# Holly Slide show



## Terri Peters (Dec 24, 2008)

I am just so excited right now. My son was working with Holly while I was getting some photos of her. I not only ended up with enough good photos to put together a slide show, I think I'm going to have to get some of these enlarged. However, thats not the great part. If you look at the slide show you can see where Holly almost.. OH so close, got up on my son's hand.

http://www.flickr.com/photos/[email protected]/show/

YAY HOLLY!!!

Terri ~


----------



## sweetrsue (Jul 8, 2008)

I clicked on your link and a black screen came up and "Oh No", "We couldn't find anything" was written on it.


----------



## Terri Peters (Dec 24, 2008)

Hummm, now what? Your not the only one that couldn't see the show. I'll tinker with it tomorrow and see if I can find the problem.


----------



## Terri Peters (Dec 24, 2008)

OK, I think I have it fixed. I had my settings on Flickr set to private. I can't check it myself because the site remembers me, so of course it always works for me.
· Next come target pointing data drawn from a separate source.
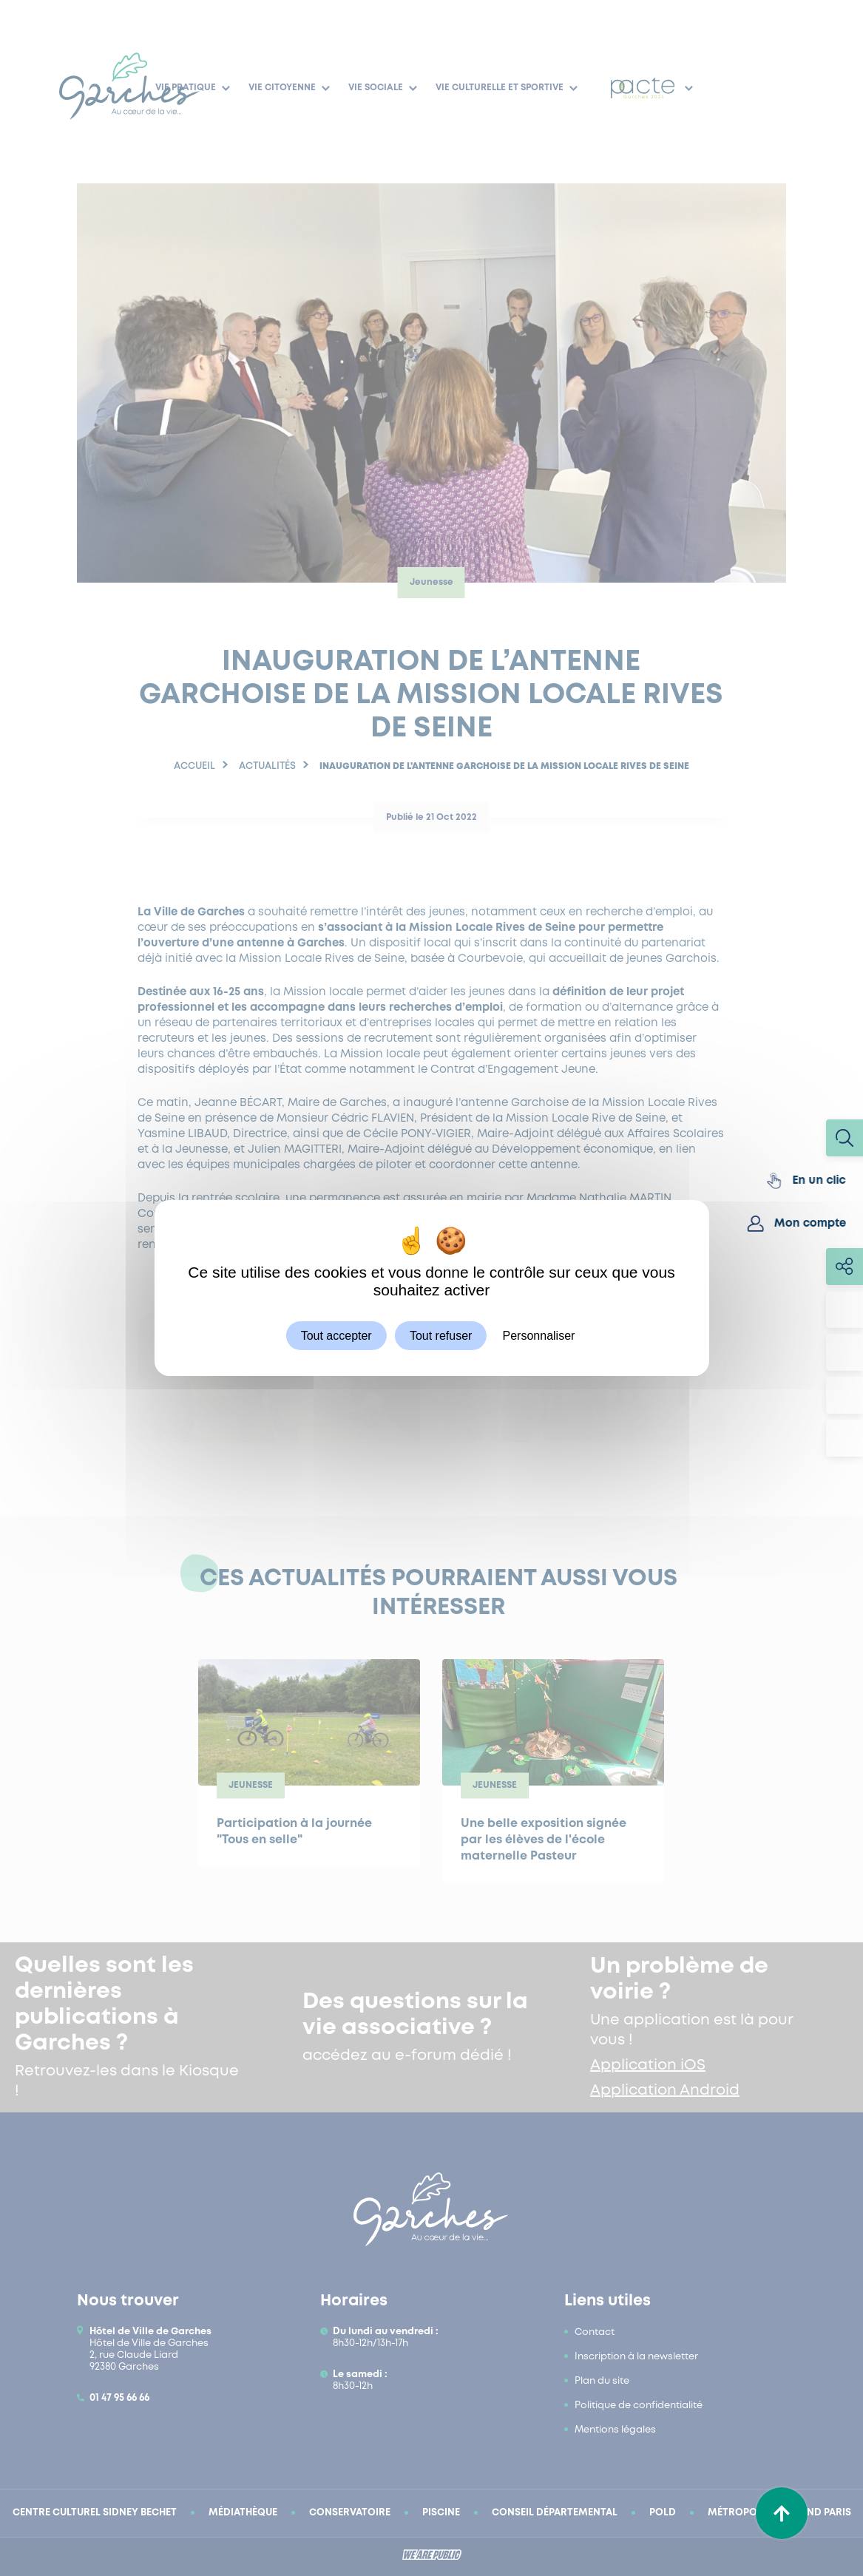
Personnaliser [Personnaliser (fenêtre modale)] (539, 1335)
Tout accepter (336, 1335)
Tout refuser (441, 1335)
Give it a try again and let me know if it worked this time. If not I'm going to have to actaully read the instructions..LOL


----------



## hevmort (Nov 15, 2008)

*It worked for me, holly is a very pretty tiel. I really loved her markings. And ur son got very close to her.*


----------



## sweetrsue (Jul 8, 2008)

Wow! She looks terrific! What a beautifully marked girl!


----------



## xxxSpikexxx (Jul 30, 2007)

What a pretty girl Holly is


----------



## Renae (Feb 9, 2008)

One word to sum it all up: Stunning. That is what she is, kudos.


----------



## kimmikefids (Aug 2, 2008)

oh wow she is so adorable!! and i see her on ur hand on one point!!!


----------



## skthurley (Jan 7, 2009)

Stunning!


----------



## superluvrgurl (Sep 7, 2008)

nice pictures


----------



## Terri Peters (Dec 24, 2008)

Thanks everyone for the nice comments on Holly and the photos. I'm having a blast with her and Yes, she does like the camera. I had a couple of photos I had to dump because she came right up to the lens and with one eye try to peer into the camera. She is certainly a little ham!


----------



## kikee (Aug 19, 2008)

Wow.... what great photos. Holly is a very pretty little girl.


----------